[[ Study text open ]]
These studies illustrate that the balance of legal orders in hybrid or dual regimes is highly volatile. Meierhenrich (2008) demonstrates that the liberal elements of South African law provided leverage to challenge and reform the authoritarian legal order sustaining racialized apartheid repression of the Black population. But other hybrid postcolonial regimes that liberalized after WWII often have been overtaken by more illiberal, authoritarian legal forces at various times, as recently in Brazil, Hungary, and Poland. In short, the drift in the balance of liberal and authoritarian or illiberal legal practices in hybrid or dual legal orders over time can go both ways.

We underline that, unlike postcolonial hybrids of modern state and traditional law, the dual state model emphasizes relatively separate but interdependent, mutually constitutive legal orders that are the concurrent products entirely of modern nation state development. Our interest in this article concerns dual legal systems that emerged historically and persist in the present to govern the classic racial capitalist regime of the United States (Melamed 2011, 2015). This framework underlines that official state law developed to structure the terms of property exchange, commercial trade, and capital accumulation beginning in the seventeenth century. At the same time, capitalism historically was built on the inheritance of racial, gender, and religious differentiation and devaluation (Dawson & Francis 2016, Goldberg 2002, Mills 1997, Robinson 2000). Property ownership and citizen status were restricted almost exclusively to men of white, Protestant, European lineage, whereas broad categories of devalued, nonwhite persons, forced into expropriated and exploited labor required to generate surplus value, have been governed by separate forms of illiberal, authoritarian, or repressive law (McCann & Lovell 2020). Racial subordination contributed a structural dimension of capitalist development, but it also became a relatively autonomous force in social relations reflected and enforced by law.

The traditional view of the United States, at least in mainstream political rhetoric, is that populations long subjected to illiberal, authoritarian rule by dominant property-owning groups reflected the incomplete implementation of liberal legalism, or the slow, uneven “march of liberty” (Ginsburg et al. 2018, Hartz 1955, Urofsky & Finkelman 2011). Some people were just forgotten or left outside of law, or “without the law” (Weiner 2006). By contrast, our review of copious historical scholarship aims to demonstrate that large populations historically have been denied basic rights and liberal legal treatment as full citizens not because of oversight or incomplete inclusion. Rather, they were, and remain, willfully, systematically subjected to repressive, violent legal rule that denied basic rights, minimized legal accountability of rulers, and enforced hierarchy (Mills 2008). These latter legal forms often are said to constitute the internal colony of racial capitalist apartheid in America. In short, separate, illiberal and authoritarian legal orders have coexisted with and sustained interdependent liberal legal practices among dominant groups from the start of the racial capitalist state-building project through the present. Just as capitalism and racial hierarchy were mutually constitutive, so have been liberal, illiberal, and authoritarian forms of law (Dawson & Francis 2016, McCann & Lovell 2020). We show these larger patterns in dual or hybrid legal systems through a brief tour of US historical literature.
[[ Study text closed ]]
[[ Recorded information open ]]
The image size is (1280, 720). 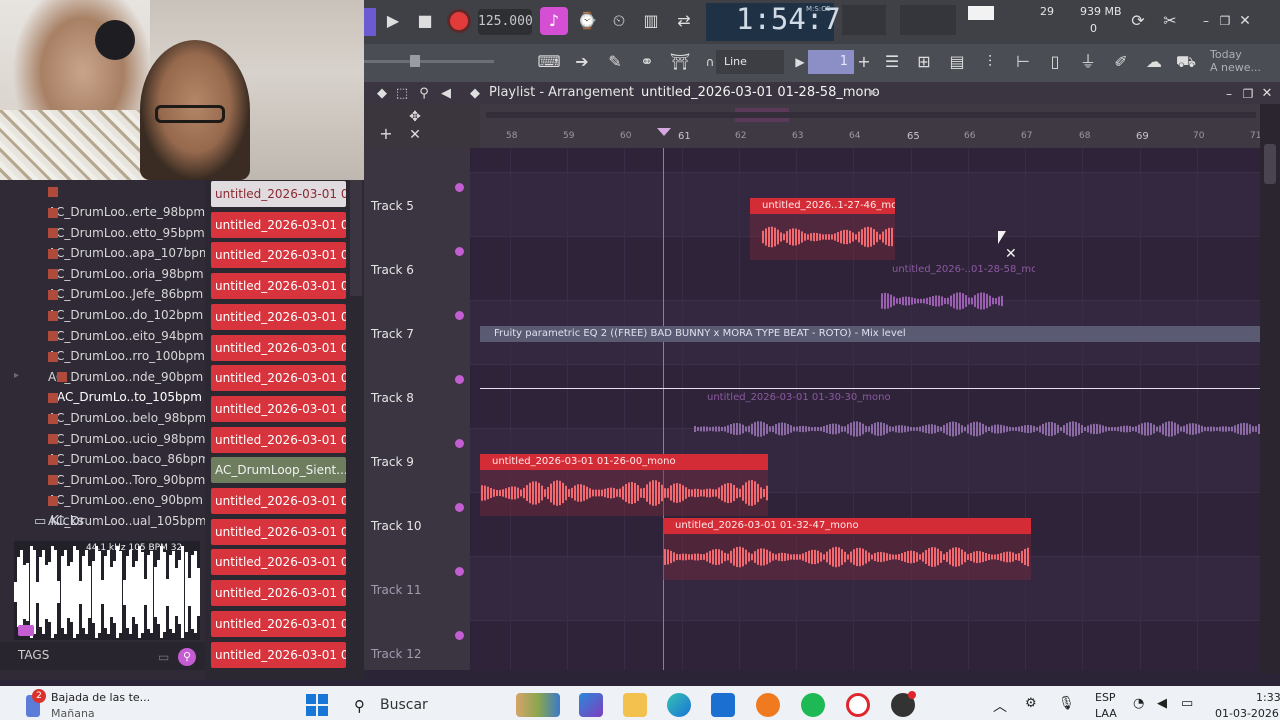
[[ Recorded information closed ]]
[[ Recorded information open ]]
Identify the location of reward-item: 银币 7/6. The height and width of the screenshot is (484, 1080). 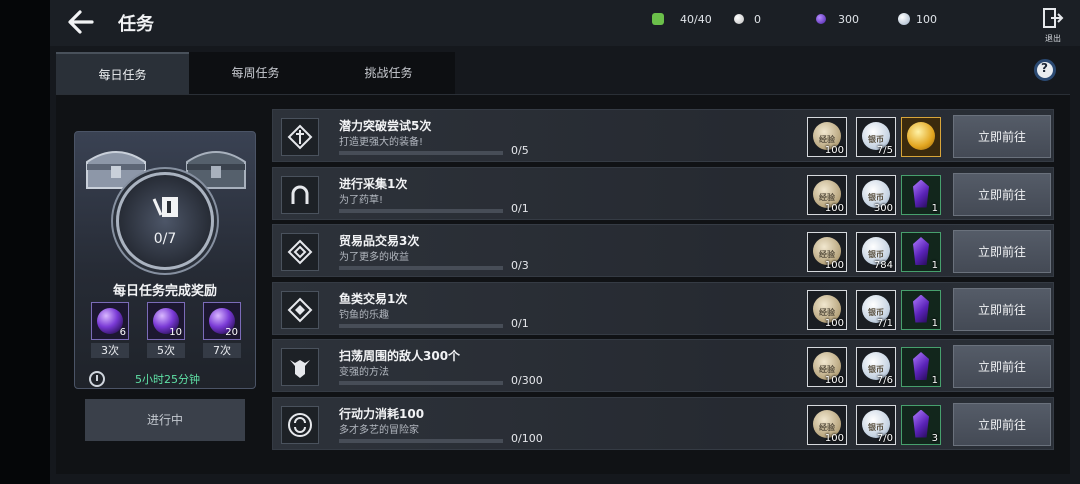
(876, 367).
[[ Recorded information closed ]]
Requirement
Summarize the passage on dual legal orders in the United States in exactly two sentences.

Reply
The passage argues that the balance between liberal and authoritarian legal practices in hybrid or dual regimes is volatile and can shift in either direction, and that the United States, as a racial capitalist regime, has long had separate but interdependent legal orders: official law protecting property and citizenship for white Protestant men of European lineage, and illiberal, repressive law governing devalued nonwhite populations. Rejecting the traditional view that such exclusion reflected incomplete liberalism or oversight, it holds that these populations were, and remain, deliberately subjected to repressive rule, so that liberal, illiberal, and authoritarian forms of law have been mutually constitutive from the start through the present.